##### Texto fornecido #####

Contudo, a querela estava longe de estar resolvida e demoraria mais dez anos até o assunto estar fechado. De facto, a questão judicial só foi liquidada em Melgaço em 1 de Maio de 1640 tendo ficado assente que “neste mesmo dia apareceu presente o Sr. Jeronimo de Castro morador na cidade de Lisboa, fidalgo da Casa de Sua Mgde. [Majestade] hora estante nesta dita vila pello coal foi ditto que porcoanto elle tinha snça. [sentença] contra esta Santa Casa da Misericórdia da Subplicação da cidade de Lisboa de parte da quinta parte diguo da parte da Quinta da Barzea em que estava condenada em certa cantia de fruitos e custas vencidas athe este ano de seis ctos. e corenta [1640] e por achar e ter informação que a ditta Santa Casa era pobre e não havia por onde se pagassem os ditos fruitos e custas vencidas athe este ditto ano de seis ctos. e corenta pello que pellos ditos respeitos e serviço de Deos nosso senhor lha fazia serviço a dita Santa Casa de lhe perdoar como de feito loguo lhe perdoou deste dia para todo o sempre jamais os dittos fruitos e custas que se achassem ella dever por qualquer via que fossem feitas e sobmente entraria a colher os fruitos da parte que lhe pertencer o anno vindouro de seis ctos. E corenta e hum [1641] e assinou aqui nas casas de António Pinheiro onde estava pousado...”

Não obstante se perder esta questão judicial, a parte da Quinta do Reguengo ou da Várzea ficou no acervo dos bens da Misericórdia, que a foi trabalhando pelos seus caseiros e a vendeu em 29 de Setembro de 1675. A venda fez-se por quinhentos e vinte mil réis e um foro de oito lampreias, que passava sobre o naceiro da Serpente da Pedrosa por dez mil réis.

##### Dados disponíveis #####

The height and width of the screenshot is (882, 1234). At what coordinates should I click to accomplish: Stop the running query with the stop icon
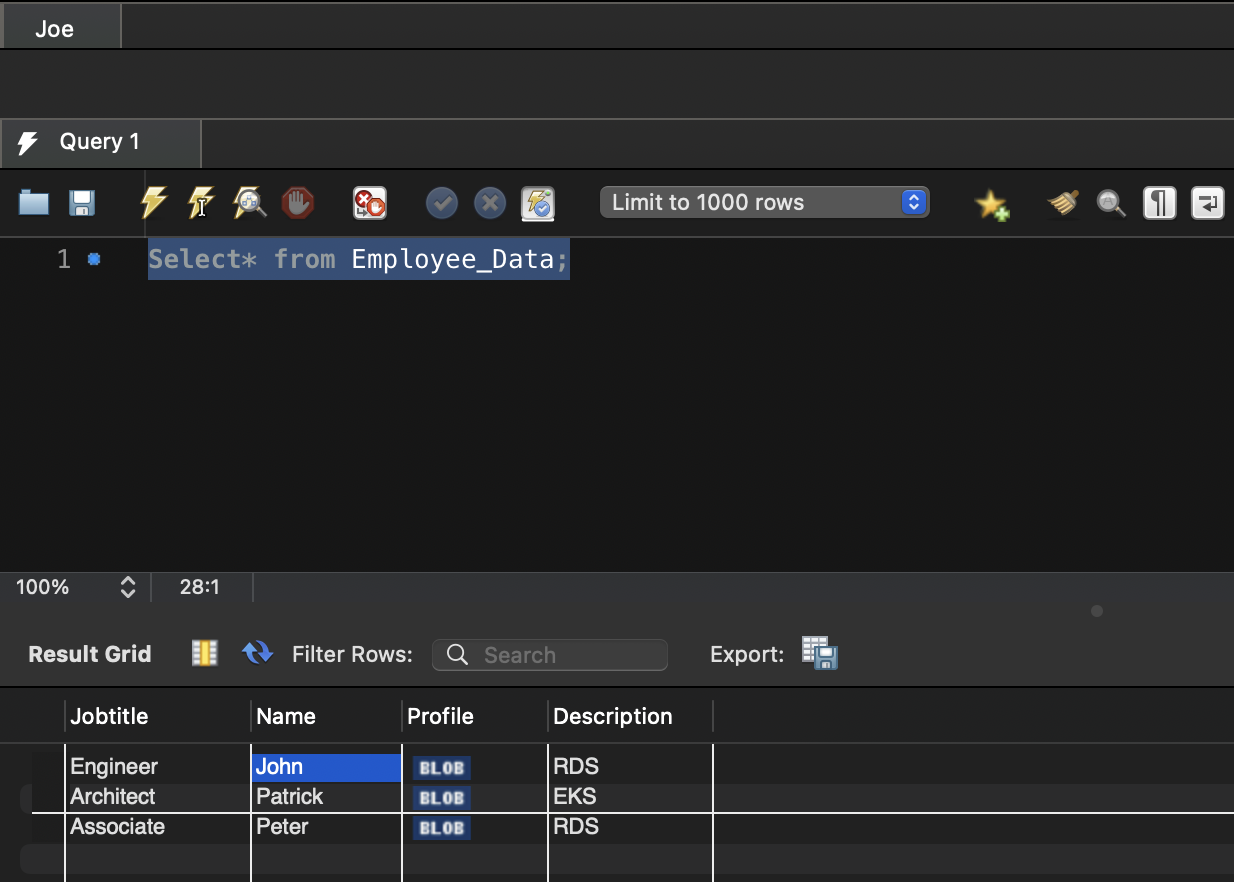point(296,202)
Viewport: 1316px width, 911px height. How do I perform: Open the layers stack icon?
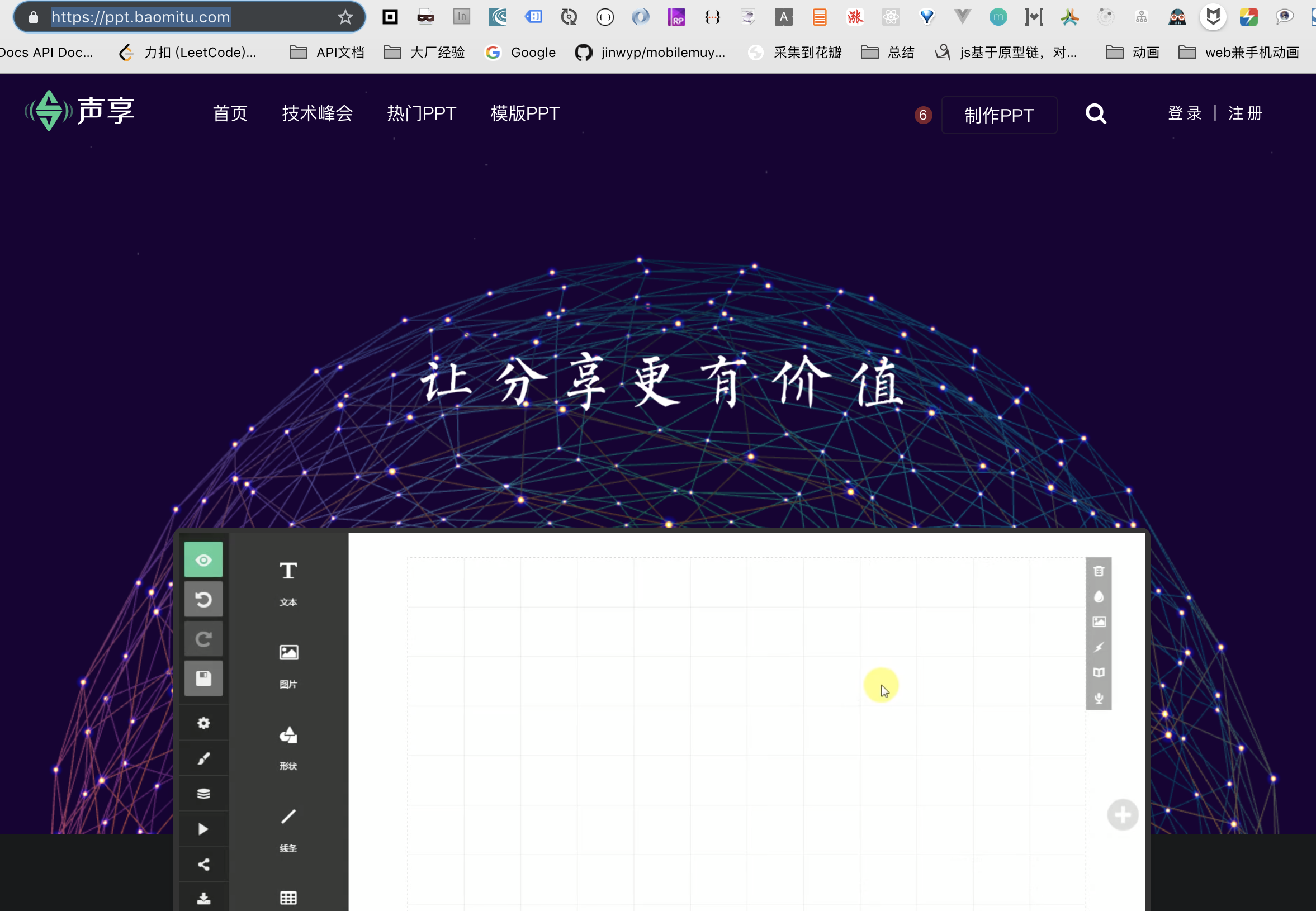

#####

Tarefa proposta 1: Com base no texto fornecido, indique se cada afirmação, (a), (b) e (c), está de acordo com ele, respondendo sim ou não e citando literalmente as palavras que o comprovam. (a) A questão judicial foi encerrada em Melgaço a 1 de maio de 1640. (b) A Misericórdia vendeu a sua parte da quinta por seiscentos mil réis. (c) Jeronimo de Castro perdoou os frutos e as custas por ter informação de que a Santa Casa era pobre.
Tarefa proposta 2: Transcreva do texto fornecido o trecho que vai de "Não obstante se" a "dez mil réis.".
Os dados provêm de uma fonte distinta.

Resposta redigida 1:
(a) Sim: "a questão judicial só foi liquidada em Melgaço em 1 de Maio de 1640".
(b) Não: "A venda fez-se por quinhentos e vinte mil réis e um foro de oito lampreias".
(c) Sim: "por achar e ter informação que a ditta Santa Casa era pobre e não havia por onde se pagassem os ditos fruitos e custas".

Resposta redigida 2:
Não obstante se perder esta questão judicial, a parte da Quinta do Reguengo ou da Várzea ficou no acervo dos bens da Misericórdia, que a foi trabalhando pelos seus caseiros e a vendeu em 29 de Setembro de 1675. A venda fez-se por quinhentos e vinte mil réis e um foro de oito lampreias, que passava sobre o naceiro da Serpente da Pedrosa por dez mil réis.